### Complete the following
a. Using the article on Scottish emergency departments, what are the answers to these questions?
(i) How much extra money for non-Covid emergency care did Humza Yousaf say had already been announced?
(ii) About how many beds does the Royal College of Emergency Medicine estimate Scotland is short nationally?
(iii) Before the Covid pandemic, what was the approximate average daily number of staffed and available beds for acute specialties in Scotland?
b. Reproduce the portion of the article on Scottish emergency departments starting at "The Royal College of Emergency Medicine said" and ending at "in the system.".

The Royal College of Emergency Medicine said many A&E units were struggling because there are too few beds available elsewhere in hospitals.
Scottish ministers will later update Holyrood on plans to bolster the NHS.
Health Secretary Humza Yousaf said £12m of extra funds had already been announced for non-Covid emergency care.
In BBC interview, John Thomson, vice-president for the Royal College of Emergency Medicine in Scotland, and a consultant in emergency medicine, said there was currently an "unrelenting pressure on our emergency departments" but that Covid was only one part of the problem.
He said: "We have patients who are waiting in emergency departments who should be receiving the next stage of their care elsewhere in the system.
"The college estimates that we're approximately 1,000 beds short nationally and that would certainly help alleviate some of the issues relating to what we call exit block, which are patients waiting to move from the emergency department when they no longer require care within the department.
"Emergency departments can be very busy and function very smoothly when we have no exit block. Conversely when we've seen significant exit block, and long wait for patients to move to beds, then we can have relatively few patients in A&E and struggle to provide the right level of care that we would want to."
The Scottish government has asked the MoD for military assistance for the under-pressure ambulance service and the health secretary is expected to give more details of the plan at Holyrood later.
Mr Thomson said increasing the number of beds would go "a long way to alleviating that problem".
He added: "The sole reason ambulances have to await to offload is there is no space in the emergency departments for that patient to go."
Before the Covid pandemic, the average daily number of beds which were staffed and available for patients for acute specialties in Scotland was about 13,000.

### Data shown
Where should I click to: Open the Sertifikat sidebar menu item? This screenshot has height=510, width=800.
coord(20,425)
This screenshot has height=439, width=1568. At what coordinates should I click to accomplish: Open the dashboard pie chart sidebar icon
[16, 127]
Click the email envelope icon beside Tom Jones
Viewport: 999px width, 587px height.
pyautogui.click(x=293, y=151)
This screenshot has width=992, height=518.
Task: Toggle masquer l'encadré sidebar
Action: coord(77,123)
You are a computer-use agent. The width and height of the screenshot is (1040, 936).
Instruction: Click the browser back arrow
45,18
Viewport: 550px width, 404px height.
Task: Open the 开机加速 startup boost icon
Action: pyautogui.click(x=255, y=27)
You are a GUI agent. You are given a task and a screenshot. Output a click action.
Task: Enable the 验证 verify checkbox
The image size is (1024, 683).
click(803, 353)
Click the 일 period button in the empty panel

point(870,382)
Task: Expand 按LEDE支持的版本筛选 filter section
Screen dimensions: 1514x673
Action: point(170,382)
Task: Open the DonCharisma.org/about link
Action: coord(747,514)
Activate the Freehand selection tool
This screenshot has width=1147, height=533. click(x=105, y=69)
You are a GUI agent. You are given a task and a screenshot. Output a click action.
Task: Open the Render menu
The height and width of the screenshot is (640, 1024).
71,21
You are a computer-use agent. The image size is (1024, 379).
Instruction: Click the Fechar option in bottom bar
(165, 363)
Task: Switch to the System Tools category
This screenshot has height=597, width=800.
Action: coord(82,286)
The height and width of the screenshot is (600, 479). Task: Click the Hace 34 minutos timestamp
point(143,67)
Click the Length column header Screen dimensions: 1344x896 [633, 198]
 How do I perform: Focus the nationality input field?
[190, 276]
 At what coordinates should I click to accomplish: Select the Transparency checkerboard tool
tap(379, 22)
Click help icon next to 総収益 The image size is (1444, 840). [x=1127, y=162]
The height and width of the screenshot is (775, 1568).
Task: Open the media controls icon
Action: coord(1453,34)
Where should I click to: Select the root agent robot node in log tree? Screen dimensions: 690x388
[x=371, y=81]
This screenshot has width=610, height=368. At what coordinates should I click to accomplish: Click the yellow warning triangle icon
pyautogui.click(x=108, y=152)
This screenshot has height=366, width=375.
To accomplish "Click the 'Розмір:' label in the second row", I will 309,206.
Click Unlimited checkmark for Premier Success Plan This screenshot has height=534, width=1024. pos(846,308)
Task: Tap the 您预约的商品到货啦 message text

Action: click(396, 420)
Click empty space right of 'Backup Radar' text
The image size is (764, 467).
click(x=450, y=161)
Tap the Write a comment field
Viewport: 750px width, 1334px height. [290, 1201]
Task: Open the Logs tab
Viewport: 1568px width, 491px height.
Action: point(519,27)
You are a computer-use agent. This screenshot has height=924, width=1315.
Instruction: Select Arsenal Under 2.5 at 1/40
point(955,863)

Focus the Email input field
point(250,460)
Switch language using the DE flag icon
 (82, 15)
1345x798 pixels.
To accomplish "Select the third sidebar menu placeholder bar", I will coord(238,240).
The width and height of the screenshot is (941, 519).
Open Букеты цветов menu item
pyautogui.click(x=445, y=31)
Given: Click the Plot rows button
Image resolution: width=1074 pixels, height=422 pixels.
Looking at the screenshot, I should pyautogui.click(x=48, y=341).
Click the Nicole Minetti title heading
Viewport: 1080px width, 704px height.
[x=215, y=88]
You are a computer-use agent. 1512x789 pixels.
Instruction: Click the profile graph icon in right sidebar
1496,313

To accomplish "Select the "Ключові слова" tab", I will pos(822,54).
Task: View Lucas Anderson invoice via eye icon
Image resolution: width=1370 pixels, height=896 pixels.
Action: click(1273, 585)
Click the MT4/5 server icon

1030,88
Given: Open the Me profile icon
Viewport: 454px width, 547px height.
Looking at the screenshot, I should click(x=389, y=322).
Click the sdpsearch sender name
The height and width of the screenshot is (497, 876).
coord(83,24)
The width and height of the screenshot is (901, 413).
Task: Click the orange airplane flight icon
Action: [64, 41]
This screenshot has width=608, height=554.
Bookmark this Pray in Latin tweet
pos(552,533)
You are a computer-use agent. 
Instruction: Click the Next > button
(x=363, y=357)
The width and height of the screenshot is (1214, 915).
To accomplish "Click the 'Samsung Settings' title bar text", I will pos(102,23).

### Answers to the tasks
a.
(i) £12m
(ii) Approximately 1,000 beds
(iii) About 13,000

b.
The Royal College of Emergency Medicine said many A&E units were struggling because there are too few beds available elsewhere in hospitals.
Scottish ministers will later update Holyrood on plans to bolster the NHS.
Health Secretary Humza Yousaf said £12m of extra funds had already been announced for non-Covid emergency care.
In BBC interview, John Thomson, vice-president for the Royal College of Emergency Medicine in Scotland, and a consultant in emergency medicine, said there was currently an "unrelenting pressure on our emergency departments" but that Covid was only one part of the problem.
He said: "We have patients who are waiting in emergency departments who should be receiving the next stage of their care elsewhere in the system.